_TASKS_
a) Translate this sentence from the radiation thesis page into Spanish: "The objective of this project is the study of the physical and biological effects related to the stochastic nature of radiation-induced energy deposition in matter, in nanometric scales."
b) Write the text that follows the last sentence of the radiation thesis page, carrying its abstract forward.

_DOCUMENT SECTION_
^^^^^^^^
JINST Instrumentation Theses Archive

Ms.C. degree thesis
accepted by Weizmann Institute, Israel, in 2003

Gili Assaf

Supervisor: Amos Breskin

Comparison of the biophysical effects on DNA, of protons and alpha-particles of equal mean

 Keywords:

• Dosimetry concepts and apparatus
• Microdosimetry and nanodosimetry
• Models and simulations
• Interaction of radiation with matter

 Abstract:
The objective of this project is the study of the physical and biological effects related to the stochastic nature of radiation-induced energy deposition in matter, in nanometric scales.

  The characterization of the biological effectiveness of ionizing radiation is currently evaluated by its LET value, corresponding to the mean ionization per unit length deposited at the cells' scales. However, it is now well recognized that the damage caused to the DNA molecule by stochastic radiation effects will determine the cell's chances of survival.

  In this work we prove, for the first time, that equal-LET particles differ in their biological effectiveness. The reason for this difference lies in the nanometric structure of the particles' ionization patterns, of which the spatial density depends on the particle type and energy.
^^^^^^^^
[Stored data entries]

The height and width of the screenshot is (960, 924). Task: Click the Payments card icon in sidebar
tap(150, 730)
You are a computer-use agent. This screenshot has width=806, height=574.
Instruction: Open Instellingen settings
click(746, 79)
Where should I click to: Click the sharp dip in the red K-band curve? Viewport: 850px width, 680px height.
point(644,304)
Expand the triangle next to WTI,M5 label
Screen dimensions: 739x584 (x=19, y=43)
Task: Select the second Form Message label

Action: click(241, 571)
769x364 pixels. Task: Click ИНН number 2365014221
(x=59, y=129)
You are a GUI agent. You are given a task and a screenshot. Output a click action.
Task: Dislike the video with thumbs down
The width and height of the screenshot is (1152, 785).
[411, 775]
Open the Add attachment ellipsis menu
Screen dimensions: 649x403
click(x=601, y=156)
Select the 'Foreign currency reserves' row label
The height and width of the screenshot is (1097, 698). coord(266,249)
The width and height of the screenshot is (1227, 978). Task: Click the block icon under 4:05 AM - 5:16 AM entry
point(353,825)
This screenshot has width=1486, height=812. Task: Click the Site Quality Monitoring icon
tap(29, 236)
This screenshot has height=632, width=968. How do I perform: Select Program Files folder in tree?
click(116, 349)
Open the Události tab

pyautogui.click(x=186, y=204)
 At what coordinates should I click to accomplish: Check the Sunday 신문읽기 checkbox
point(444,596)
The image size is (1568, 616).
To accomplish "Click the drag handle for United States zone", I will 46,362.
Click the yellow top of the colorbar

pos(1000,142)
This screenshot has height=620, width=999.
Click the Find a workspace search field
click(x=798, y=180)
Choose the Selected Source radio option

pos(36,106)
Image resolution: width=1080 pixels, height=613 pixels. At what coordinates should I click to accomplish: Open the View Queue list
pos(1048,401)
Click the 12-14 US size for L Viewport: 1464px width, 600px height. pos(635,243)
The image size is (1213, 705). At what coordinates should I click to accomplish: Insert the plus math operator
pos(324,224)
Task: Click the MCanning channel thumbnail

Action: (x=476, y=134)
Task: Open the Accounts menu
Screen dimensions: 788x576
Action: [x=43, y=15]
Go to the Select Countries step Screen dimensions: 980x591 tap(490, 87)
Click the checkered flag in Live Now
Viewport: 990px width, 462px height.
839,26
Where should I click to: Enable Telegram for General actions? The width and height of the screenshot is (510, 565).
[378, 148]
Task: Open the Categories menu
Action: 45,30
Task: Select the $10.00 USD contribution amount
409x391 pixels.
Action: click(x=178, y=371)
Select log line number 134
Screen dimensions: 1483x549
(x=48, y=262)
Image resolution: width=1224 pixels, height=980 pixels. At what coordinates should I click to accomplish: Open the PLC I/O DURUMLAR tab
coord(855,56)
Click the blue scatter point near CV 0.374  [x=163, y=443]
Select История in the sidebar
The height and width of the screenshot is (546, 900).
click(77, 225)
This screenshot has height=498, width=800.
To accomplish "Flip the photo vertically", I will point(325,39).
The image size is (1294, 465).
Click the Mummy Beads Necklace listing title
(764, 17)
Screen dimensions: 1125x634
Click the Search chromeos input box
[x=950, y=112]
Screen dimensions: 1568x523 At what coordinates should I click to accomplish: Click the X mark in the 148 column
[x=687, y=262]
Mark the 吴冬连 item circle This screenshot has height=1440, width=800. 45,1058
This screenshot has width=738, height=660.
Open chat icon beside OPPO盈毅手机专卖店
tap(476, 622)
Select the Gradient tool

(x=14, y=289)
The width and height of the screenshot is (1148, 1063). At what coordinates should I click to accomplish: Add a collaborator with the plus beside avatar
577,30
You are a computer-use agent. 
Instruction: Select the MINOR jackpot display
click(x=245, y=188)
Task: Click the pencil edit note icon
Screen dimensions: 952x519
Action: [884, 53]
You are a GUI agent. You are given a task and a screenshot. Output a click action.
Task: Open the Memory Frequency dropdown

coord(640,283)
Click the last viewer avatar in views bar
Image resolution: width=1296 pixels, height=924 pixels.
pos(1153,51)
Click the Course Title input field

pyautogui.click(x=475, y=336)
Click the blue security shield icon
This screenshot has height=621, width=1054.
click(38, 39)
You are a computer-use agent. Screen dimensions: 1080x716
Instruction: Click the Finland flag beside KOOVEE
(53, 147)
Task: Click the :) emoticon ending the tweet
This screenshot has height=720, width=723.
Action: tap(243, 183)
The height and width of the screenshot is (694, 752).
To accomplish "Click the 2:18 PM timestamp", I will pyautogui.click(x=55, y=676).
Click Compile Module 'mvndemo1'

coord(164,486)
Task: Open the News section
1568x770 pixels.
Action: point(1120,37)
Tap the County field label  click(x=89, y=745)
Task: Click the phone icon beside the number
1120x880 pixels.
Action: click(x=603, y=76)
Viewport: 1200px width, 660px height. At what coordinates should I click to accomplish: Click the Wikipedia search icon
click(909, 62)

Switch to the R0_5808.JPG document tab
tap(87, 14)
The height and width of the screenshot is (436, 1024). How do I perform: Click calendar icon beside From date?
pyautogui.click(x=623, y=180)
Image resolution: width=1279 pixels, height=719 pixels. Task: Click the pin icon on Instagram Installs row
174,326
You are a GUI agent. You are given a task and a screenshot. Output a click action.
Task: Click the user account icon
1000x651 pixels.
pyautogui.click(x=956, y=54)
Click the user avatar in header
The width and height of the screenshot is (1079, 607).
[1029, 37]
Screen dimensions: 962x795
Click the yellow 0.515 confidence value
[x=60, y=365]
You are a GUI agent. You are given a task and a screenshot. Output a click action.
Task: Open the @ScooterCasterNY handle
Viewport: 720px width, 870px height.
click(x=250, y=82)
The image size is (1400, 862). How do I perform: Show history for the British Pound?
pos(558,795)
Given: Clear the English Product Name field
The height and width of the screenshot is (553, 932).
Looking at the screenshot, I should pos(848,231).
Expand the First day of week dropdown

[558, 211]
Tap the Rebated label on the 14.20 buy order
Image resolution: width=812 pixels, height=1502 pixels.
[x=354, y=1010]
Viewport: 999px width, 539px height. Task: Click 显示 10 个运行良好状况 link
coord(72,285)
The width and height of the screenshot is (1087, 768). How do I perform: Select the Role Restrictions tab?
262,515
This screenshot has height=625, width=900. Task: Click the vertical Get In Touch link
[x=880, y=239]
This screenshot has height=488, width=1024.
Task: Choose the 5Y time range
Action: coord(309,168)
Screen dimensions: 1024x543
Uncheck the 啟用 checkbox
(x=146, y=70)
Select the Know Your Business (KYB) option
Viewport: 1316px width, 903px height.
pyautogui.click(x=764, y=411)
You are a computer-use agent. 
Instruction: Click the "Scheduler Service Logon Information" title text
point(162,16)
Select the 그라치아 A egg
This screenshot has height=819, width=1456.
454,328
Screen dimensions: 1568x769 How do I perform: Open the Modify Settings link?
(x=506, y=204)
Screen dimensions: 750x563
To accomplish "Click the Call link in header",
^^^^^^^^
_NUMBERED RESPONSES_
a) El objetivo de este proyecto es el estudio de los efectos físicos y biológicos relacionados con la naturaleza estocástica de la deposición de energía inducida por radiación en la materia, a escalas nanométricas.

b)
  We base our research on the physical measurements of ionization patterns on nanometric, DNA-like, scales; we use a novel nanodosimetric experimental system developed in our group, measuring precisely the ionization in a small gas model of the DNA. In addition, we conduct direct biological measurements of the radiation-induced damage to plasmid DNA, in which we compare the type and amount of damage caused by the equal-LET particles. The experimental work is accompanied by extensive model-based simulations.

  We may conclude that the degree of ionization clustering on DNA scales is the most relevant in the determination of the biological effectiveness of ionizing radiation.